Patch mode allows you to replace an area of audio with another of the same duration and the same range of frequencies (although not necessarily of the same frequencies). Think of this as copying the data from elsewhere in the spectrogram to the region that you initially defined. It includes a pitch shifting algorithm that takes into account the relative pitch of components within the audio selection, greatly aiding the correction of harmonically rich material and even allowing you to correct the pitches of incorrect notes within musical material. It’s also invaluable when working with atmos.
Copy mode allows you to move an area of audio to another position. You can think of this as copying the data from a defined region to anywhere else in the spectrogram. Again, this tool includes a pitch shifting algorithm that takes into account the relative pitch of components within the audio selection, greatly aiding the correction of harmonically rich material and even allowing you to correct the pitches of incorrect notes within musical material. And, again, it’s invaluable when working with atmos.
This mode provides a quick and simple way to erase unwanted audio quickly and accurately and replace it with background (atmos) calculated from the surrounding audio
You may affect the amplitude of the signal within a region, and independently affect the amplitude of the signal lying outside that region. This allows you, for example, to reveal individual sounds or utterances within a file, either by amplifying the wanted sounds or by suppressing the rest of the audio, or both. By marking multiple regions simultaneously and reducing the amplitude of the ‘outside’ to its minimum, you can also use this to retain only the sounds or words wanted in an audio file.
If you use spectral editing regularly, you already know the scenario – you mark a region and you want to affect a single sound within it, suppressing or accentuating it while leaving the background untouched. Repair uses AI to achieve precisely that. Just mark the sound and some of the surrounding signal in the usual fashion and then use a single knob to suppress or accentuate it.

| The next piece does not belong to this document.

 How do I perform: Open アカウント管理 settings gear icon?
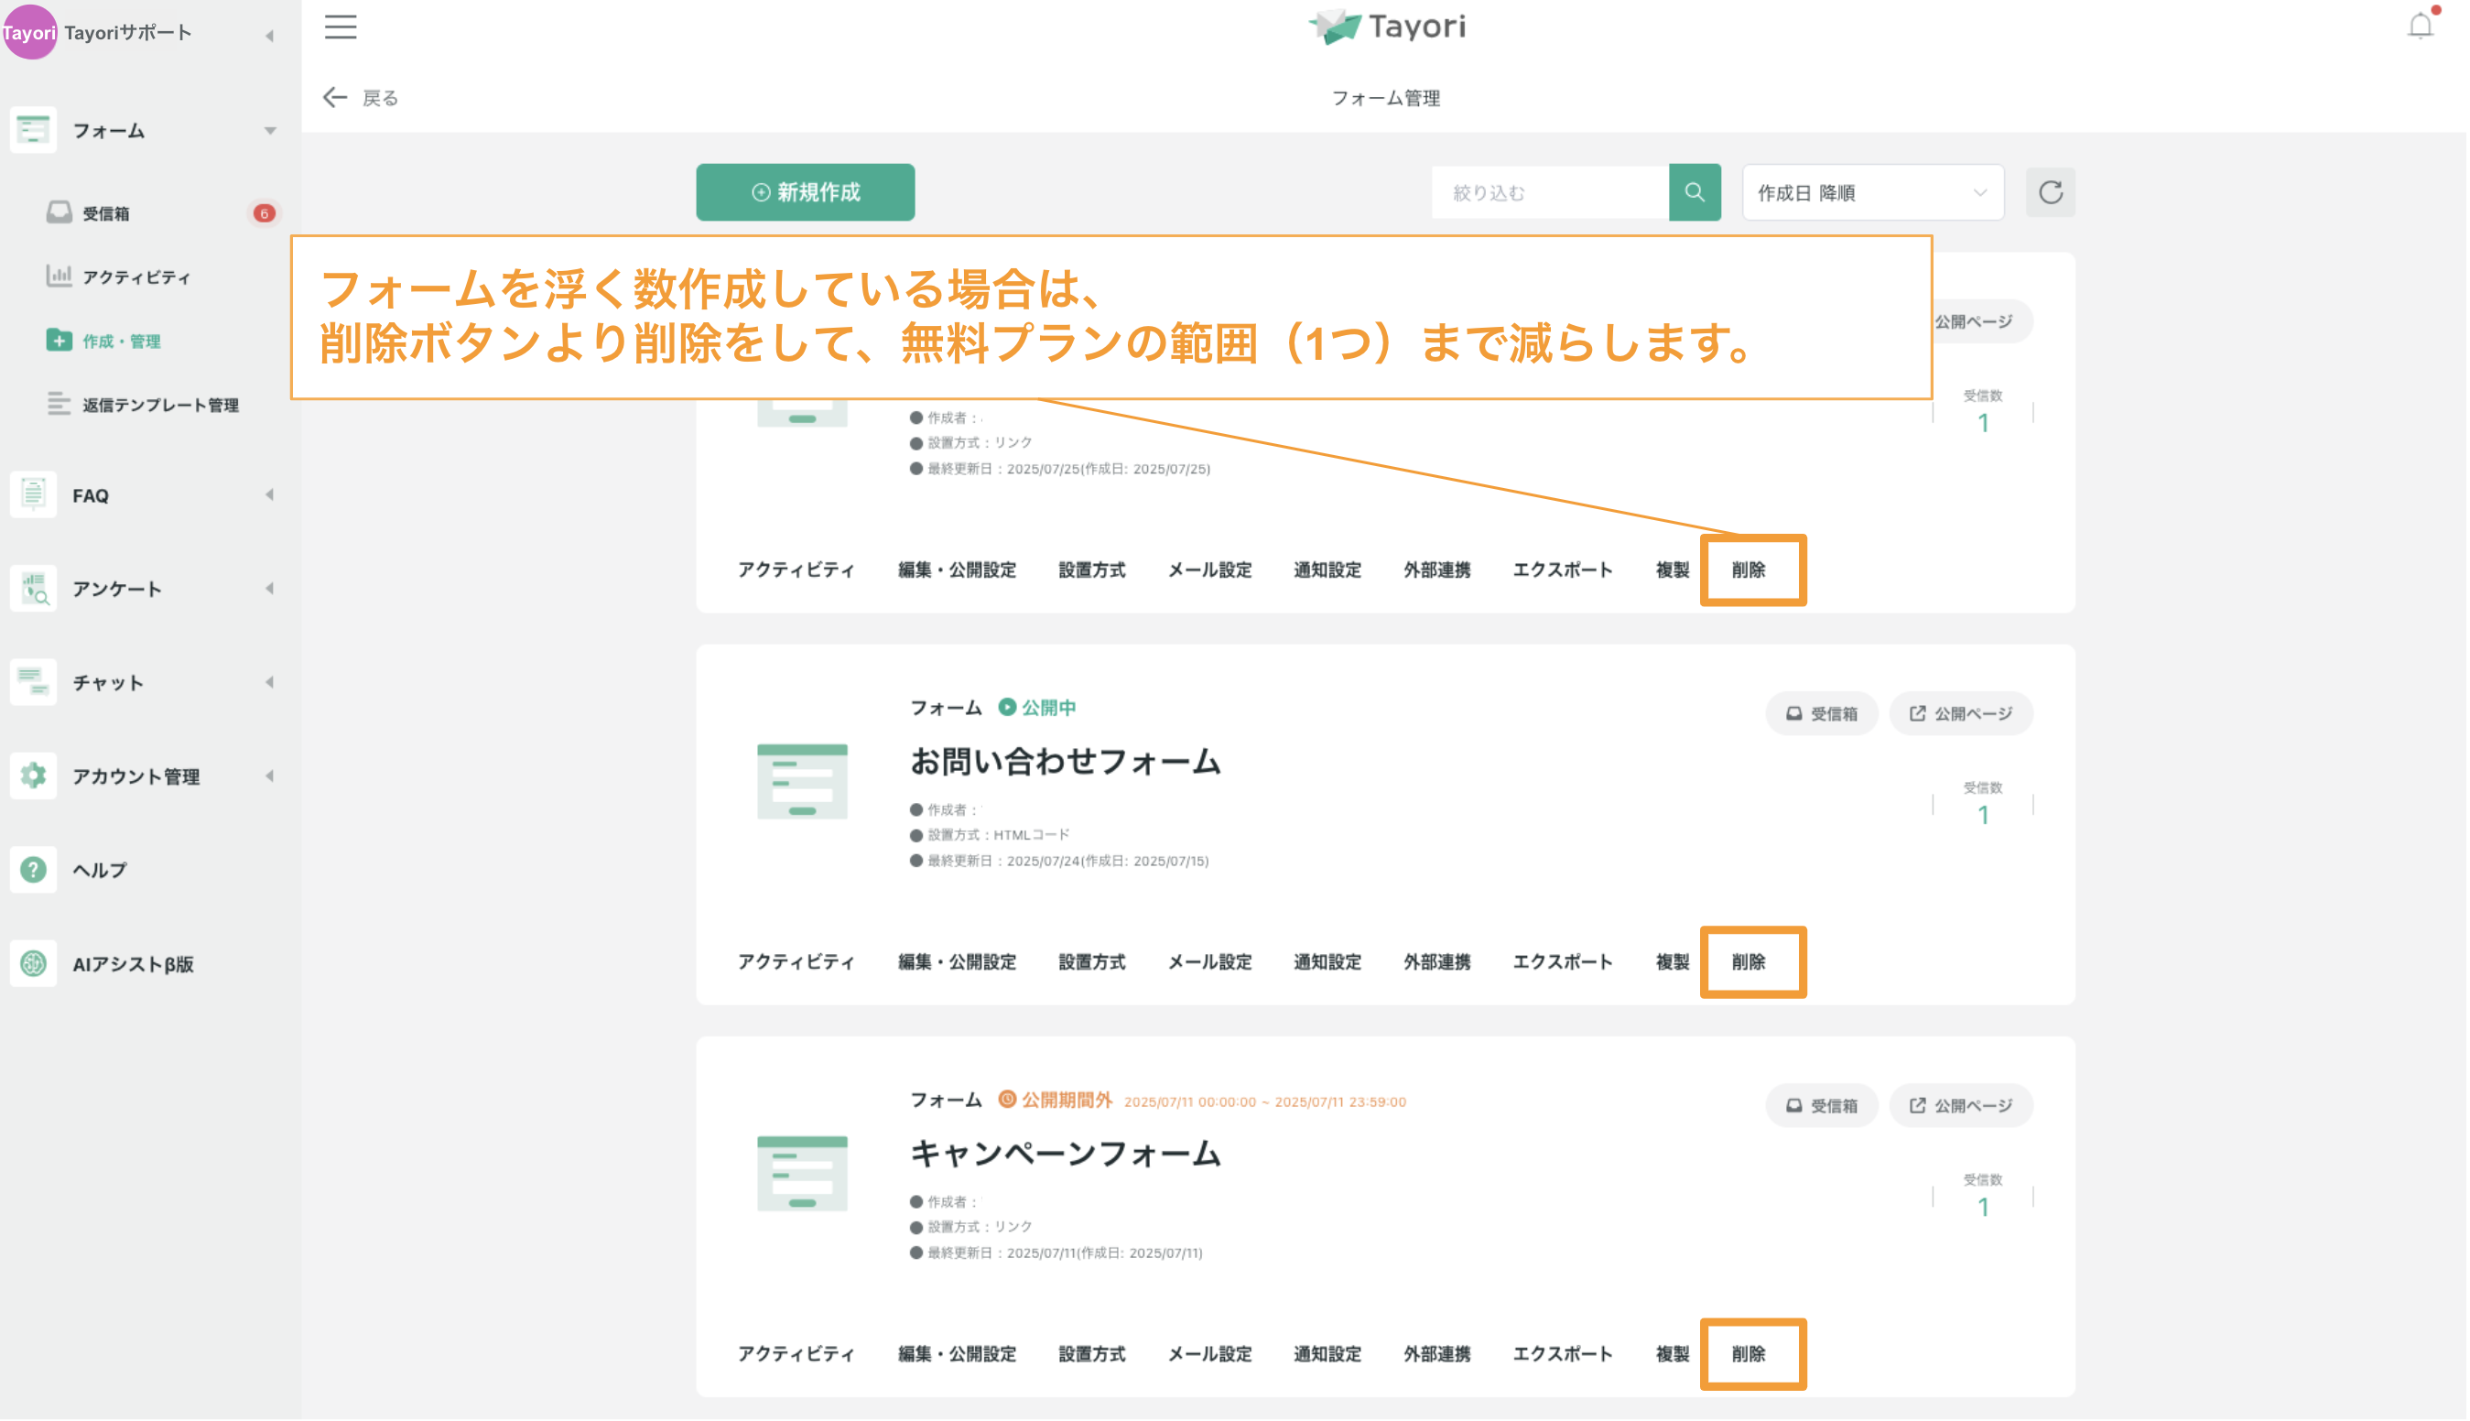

Unlike other spectral editing tools, only the significant signal within the region is identified and processed; all low level signals as well as the ambience are left unaffected.
Despite the power of Interpolation, Patching and Copying, there are times when those modes are unable to eliminate unwanted sounds quickly and efficiently. Examples of this include restoring sounds such as wanted speech in the presence of strong, but relatively short-lived background noises such as gusts of wind blowing across a microphone. Cleanse mode was developed specifically to help in these situations, and will separate the wanted signal from the unwanted and allow you to suppress the noise at the touch of a button. Don’t be misled – this isn’t a rehash of existing noise reduction methods, but a powerful new patented process that achieves results never before possible.
Revert allows you to define any part of the spectrogram and return it to its original, unprocessed form. Much more powerful than stepping backward and forward through a list of actions, this allows the user to reinitialise any part of the audio no matter where it came in the process history, thus leaving later work untouched. You don’t even have to Revert whole Retouch operations. If you like the result of a single process at, say, the end of a note, but feel that you could do better at the start of the note, you can reinitialise and reprocess this section of the audio no matter how many Retouches you have performed elsewhere since then. It’s so quick and so powerful that you’ll wonder how you ever worked without it.